Leaders plan region’s economic future at UTEP

University of Texas at El Paso

The seeds of a collaborative plan for the economic development of the Paso del Norte region were planted during UTEP Opportunity Days at the University of Texas at El Paso.

About 100 leaders from the fields of business, education, nonprofits and government shared ideas for a model that will blend accessibility to college, completion of a marketable degree and the opportunity to find a high-end job in the El Paso area during the event on Wednesday at UTEP’s Tomás Rivera Conference Center.

The University organized this summit as one of 12 higher education partners of Opportunity Nation, a national initiative to develop strategies that will revitalize social mobility and stimulate economic opportunities.

“Your presence reflects the commitment that you have already made to actively engage in the economic development, prosperity and improved quality of life of the Paso del Norte region,” said UTEP President Diana Natalicio, who served as an event co-host with Woody Hunt, chairman and CEO of Hunt Companies Inc.

During the day, participants heard equal parts personal testimonials about the role education played in the successful lives of UTEP alumni, and demographic numbers and other facts about the impact of education on the nation’s socioeconomic future.

Steve Murdock, Ph.D., the Allyn R. and Gladys M. Cline Professor of Sociology at Rice University, shared demographic information about the projected growth in Hispanic population – 62 percent nationally by 2050 – and the need for minority groups to become better educated if the nation is to grow its economy.
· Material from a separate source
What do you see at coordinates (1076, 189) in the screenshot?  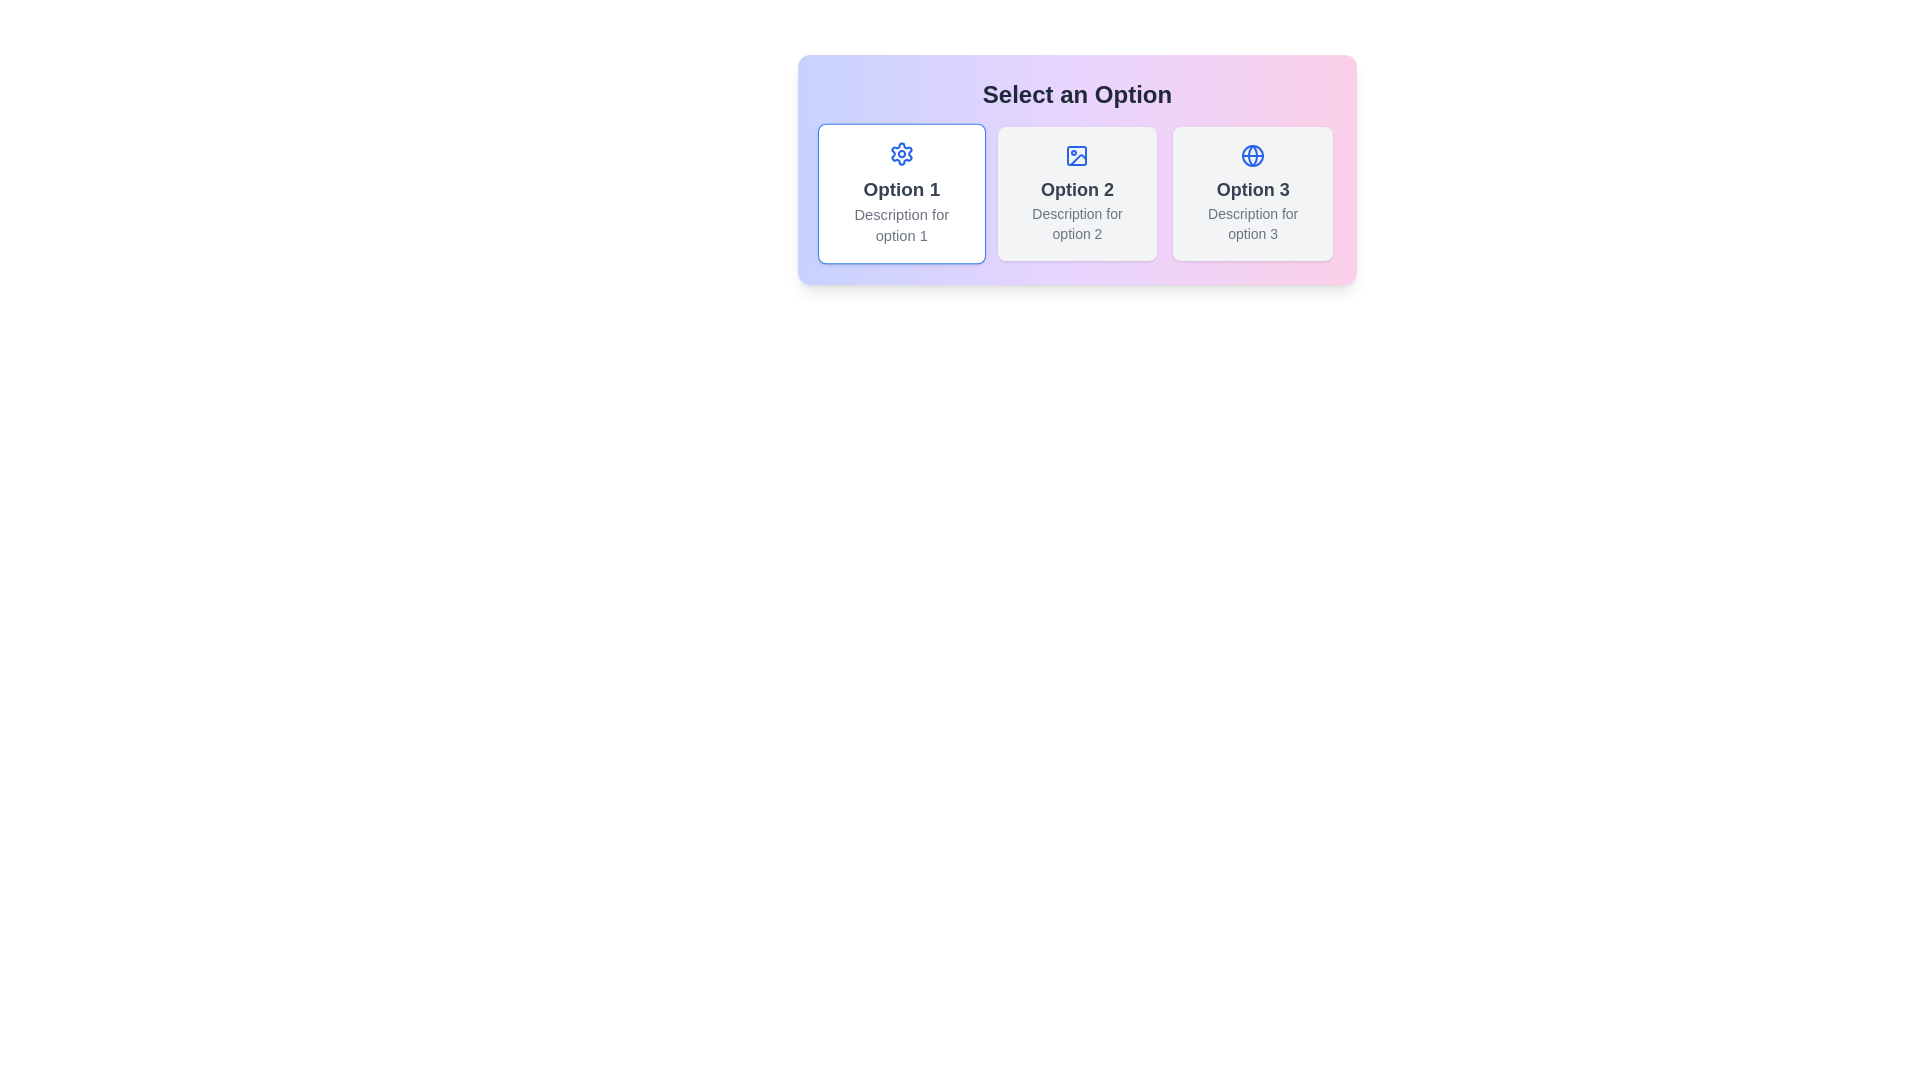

Those involved offered ideas that will be condensed and honed through 2015 by the El Paso Collaborative for Academic Excellence, a collection of leaders from area school districts, institutions of higher education, and local businesses and community organizations.

“We want to take better advantage of what is available to us and make it work for us,” said Armando Aguirre, Ed.D., assistant provost and collaborative leader.

Bob Cook, president and CEO of the El Paso Regional Economic Development Corp., was among the many who shared a positive comment as he left the event.

“I think when we look back on this day three, five, 10 years from now, what happened today will be considered historic,” he said.